**EXTRACTED TEXT**
BEGIN
MOH: Max isolation period for fully-vaccinated individuals & children shortened to 7 days

Children aged five to 11 years old will also be able to recover under Protocol 2.

Guan Zhen Tan | January 21, 2022, 04:14 PM

Follow us on Telegram for the latest updates:

The Multi-Ministry Taskforce (MTF) has announced on Jan. 21 that the maximum isolation period for fully vaccinated individuals and children below the age of 12 years old will be reduced from 10 days to 7 days.

Those who are unvaccinated and aged 12 years and above will continue to have the maximum isolation period of 14 days.

Shorter isolation period, home recovery expanded to include children five to 11 years old

The MTF also announced that the age bracket suitable for Protocol 2 will now be expanded to include children aged five to 11 years old regardless of their vaccination status.

However, those who test ART positive in non-clinical settings but identify themselves as potentially at risk (such as the elderly, pregnant or immunocompromised) should still visit a doctor for medical advice even if they feel well.

Patients who are on Protocol 1 who are recovering well and whose symptoms have improved will be able to continue their recovery journey on Protocol 2.

Like other patients on Protocol 2, they can be discharged earlier and return to normal activities if they test negative on a self-administered ART taken 72 hours or more after their first positive Covid-19 test.

This will be progressively put in place in the next couple of weeks.

Protocol 2 can then be applied to all low-risk, asymptomatic individuals who are in Protocol 1 settings, such as:

  • Covid-19 Treatment Facilities
  • Those who test positive for Pre-departure Tests (PDT)
  • Pre-event Testing (PET)
  • Rostered Routine Testing (RRT)
END
**DATA BELOW**
BEGIN
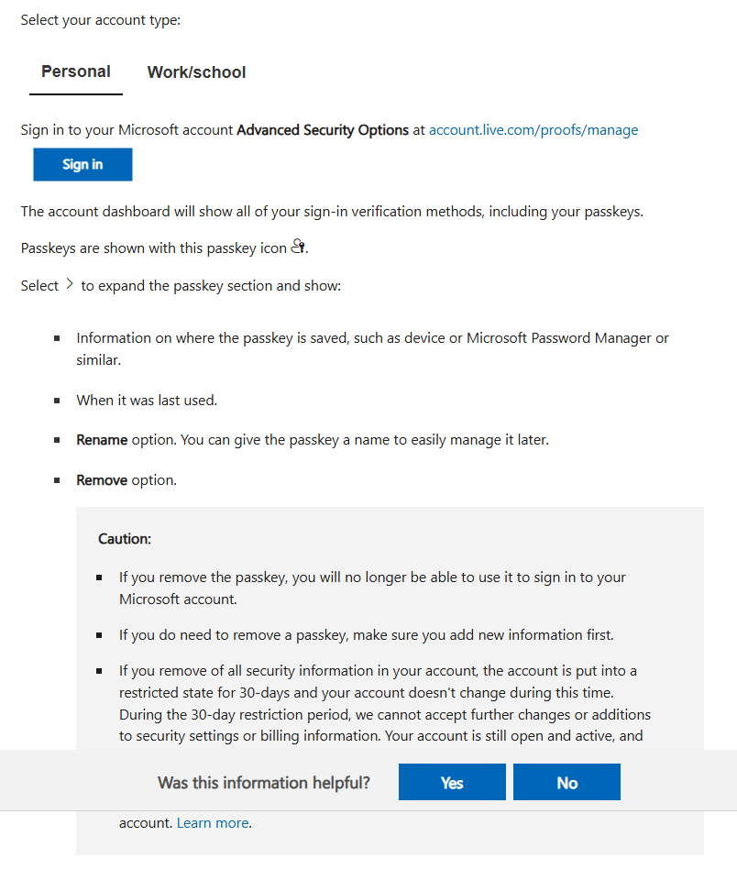Click the caution about adding new information first
The height and width of the screenshot is (880, 737).
tap(367, 635)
END
**EXERCISE REQUIREMENTS**
1. List the Protocol 1 settings that the isolation article names as ones to which Protocol 2 can then be applied.
2. Rewrite the isolation article from "MOH: Max isolation" to "days to 7 days.", changing "Multi-Ministry Taskforce" to "Multi-Ministry Task Force".
3. According to the isolation article, what maximum isolation period still applies to unvaccinated people aged 12 years and above?
The lines placed after the isolation article are separate material.

**ANSWERS BY ITEM**
1. Covid-19 Treatment Facilities; Those who test positive for Pre-departure Tests (PDT); Pre-event Testing (PET); Rostered Routine Testing (RRT)

2.
MOH: Max isolation period for fully-vaccinated individuals & children shortened to 7 days

Children aged five to 11 years old will also be able to recover under Protocol 2.

Guan Zhen Tan | January 21, 2022, 04:14 PM

Follow us on Telegram for the latest updates:

The Multi-Ministry Task Force (MTF) has announced on Jan. 21 that the maximum isolation period for fully vaccinated individuals and children below the age of 12 years old will be reduced from 10 days to 7 days.

3. 14 days